En base a lo expuesto debe concluirse que la condena de la sentencia de primera instancia, se ha producido mediante la valoración de prueba suficiente y rectamente valorada, razón por la que nada cabe objetar a dicho pronunciamiento judicial y el recurso debe ser desestimado.
TERCERO.- Conforme a lo establecido en el artículo 239 de la Ley de Enjuiciamiento Criminal y demás concordantes y no apreciándose mala fe en el recurrente, deben declararse de oficio las costas procesales de esta alzada.
VISTOS los preceptos legales citados y demás de procedente aplicación
Fallo
DESESTIMAR el recurso de apelación interpuesto por Anibal contra la sentencia dictada en fecha 21 de marzo de 2017, en el juicio por delitos leves número 136/2017 del Juzgado Mixto número 5 de Getafe , que se confirma íntegramente, declarando de oficio las costas procesales que pudieran haberse causado en esta alzada.Notifíquese ésta resolución a las partes, haciéndoles saber que contra la misma no cabe Recurso alguno a tenor de lo dispuesto en el artículo 977 de la Ley de Enjuiciamiento Criminal , y con certificación de la misma, devuélvanse los Autos originales al Juzgado de procedencia a los fines procedentes.
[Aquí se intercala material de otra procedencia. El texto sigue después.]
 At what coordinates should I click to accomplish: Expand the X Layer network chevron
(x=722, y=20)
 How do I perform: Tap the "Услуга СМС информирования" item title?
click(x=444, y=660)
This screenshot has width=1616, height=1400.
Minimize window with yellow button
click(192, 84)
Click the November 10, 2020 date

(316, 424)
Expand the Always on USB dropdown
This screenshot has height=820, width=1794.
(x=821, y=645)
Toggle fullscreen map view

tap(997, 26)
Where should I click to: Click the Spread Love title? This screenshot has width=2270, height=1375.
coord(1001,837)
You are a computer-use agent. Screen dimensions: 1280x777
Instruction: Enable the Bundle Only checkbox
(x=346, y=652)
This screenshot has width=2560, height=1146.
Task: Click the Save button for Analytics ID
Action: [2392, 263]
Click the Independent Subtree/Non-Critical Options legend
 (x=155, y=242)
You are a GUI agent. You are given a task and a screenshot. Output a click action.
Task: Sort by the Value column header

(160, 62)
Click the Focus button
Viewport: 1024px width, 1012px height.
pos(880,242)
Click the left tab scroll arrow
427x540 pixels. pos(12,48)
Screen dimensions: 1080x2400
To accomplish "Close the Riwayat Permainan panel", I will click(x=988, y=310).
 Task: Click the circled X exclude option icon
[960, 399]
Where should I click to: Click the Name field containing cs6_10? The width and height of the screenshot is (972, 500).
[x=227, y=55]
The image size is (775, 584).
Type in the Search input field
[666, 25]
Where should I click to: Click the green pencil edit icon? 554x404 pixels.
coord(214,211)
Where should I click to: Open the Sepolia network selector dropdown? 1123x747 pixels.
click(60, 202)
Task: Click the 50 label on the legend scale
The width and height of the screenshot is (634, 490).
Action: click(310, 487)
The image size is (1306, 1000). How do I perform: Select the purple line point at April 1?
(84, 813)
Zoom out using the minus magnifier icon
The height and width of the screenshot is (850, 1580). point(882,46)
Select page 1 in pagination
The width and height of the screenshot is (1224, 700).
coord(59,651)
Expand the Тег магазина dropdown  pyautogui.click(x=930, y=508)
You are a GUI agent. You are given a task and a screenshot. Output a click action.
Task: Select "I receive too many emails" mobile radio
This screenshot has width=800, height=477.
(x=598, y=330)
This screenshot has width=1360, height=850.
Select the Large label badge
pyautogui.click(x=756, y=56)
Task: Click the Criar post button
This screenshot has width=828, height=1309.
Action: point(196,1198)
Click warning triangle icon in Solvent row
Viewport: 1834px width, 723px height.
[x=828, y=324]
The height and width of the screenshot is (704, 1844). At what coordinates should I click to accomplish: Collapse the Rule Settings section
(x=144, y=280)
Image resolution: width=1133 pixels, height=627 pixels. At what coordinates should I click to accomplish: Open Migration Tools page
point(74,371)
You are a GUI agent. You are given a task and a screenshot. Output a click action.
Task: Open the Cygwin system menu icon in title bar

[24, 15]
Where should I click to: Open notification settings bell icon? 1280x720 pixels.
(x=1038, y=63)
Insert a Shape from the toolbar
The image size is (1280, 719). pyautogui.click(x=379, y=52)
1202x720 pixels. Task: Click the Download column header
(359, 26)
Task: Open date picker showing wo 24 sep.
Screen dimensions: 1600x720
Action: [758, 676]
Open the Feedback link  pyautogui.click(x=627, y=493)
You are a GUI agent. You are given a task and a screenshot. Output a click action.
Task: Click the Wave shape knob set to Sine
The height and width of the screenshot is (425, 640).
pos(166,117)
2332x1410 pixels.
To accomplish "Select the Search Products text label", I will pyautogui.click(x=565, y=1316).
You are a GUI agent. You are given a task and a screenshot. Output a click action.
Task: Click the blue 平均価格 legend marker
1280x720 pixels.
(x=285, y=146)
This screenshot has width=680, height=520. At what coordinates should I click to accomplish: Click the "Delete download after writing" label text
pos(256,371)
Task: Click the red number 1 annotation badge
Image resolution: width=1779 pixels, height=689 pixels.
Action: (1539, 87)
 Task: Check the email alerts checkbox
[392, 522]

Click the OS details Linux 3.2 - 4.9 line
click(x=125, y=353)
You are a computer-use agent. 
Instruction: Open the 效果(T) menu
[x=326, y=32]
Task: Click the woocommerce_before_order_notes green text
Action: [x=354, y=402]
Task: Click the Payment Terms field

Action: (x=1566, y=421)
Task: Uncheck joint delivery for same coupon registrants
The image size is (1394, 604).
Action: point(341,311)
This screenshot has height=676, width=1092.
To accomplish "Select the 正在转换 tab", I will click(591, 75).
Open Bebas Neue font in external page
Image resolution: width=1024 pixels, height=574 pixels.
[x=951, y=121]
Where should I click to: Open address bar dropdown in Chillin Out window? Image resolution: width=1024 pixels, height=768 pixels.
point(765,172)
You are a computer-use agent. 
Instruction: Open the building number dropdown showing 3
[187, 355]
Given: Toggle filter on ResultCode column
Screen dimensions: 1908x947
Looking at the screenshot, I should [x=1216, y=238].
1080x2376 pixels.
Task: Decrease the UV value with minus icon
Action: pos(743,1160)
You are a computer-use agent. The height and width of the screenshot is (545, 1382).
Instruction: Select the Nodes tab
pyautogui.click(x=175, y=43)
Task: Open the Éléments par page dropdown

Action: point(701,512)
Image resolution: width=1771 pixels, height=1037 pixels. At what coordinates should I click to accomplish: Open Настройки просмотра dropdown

Así por esta mí Sentencia de la que se llevará certificación al Rollo de Apelación definitivamente juzgado, lo pronuncio, mando y firmo.
PUBLICACION .- Leída y publicada que ha sido la anterior Sentencia en el mismo día de su fecha por el Iltmo. Sr. Magistrado que la dictó en Audiencia Pública, con la asistencia del Letrado/a de la Admón. de Justicia. Doy fe.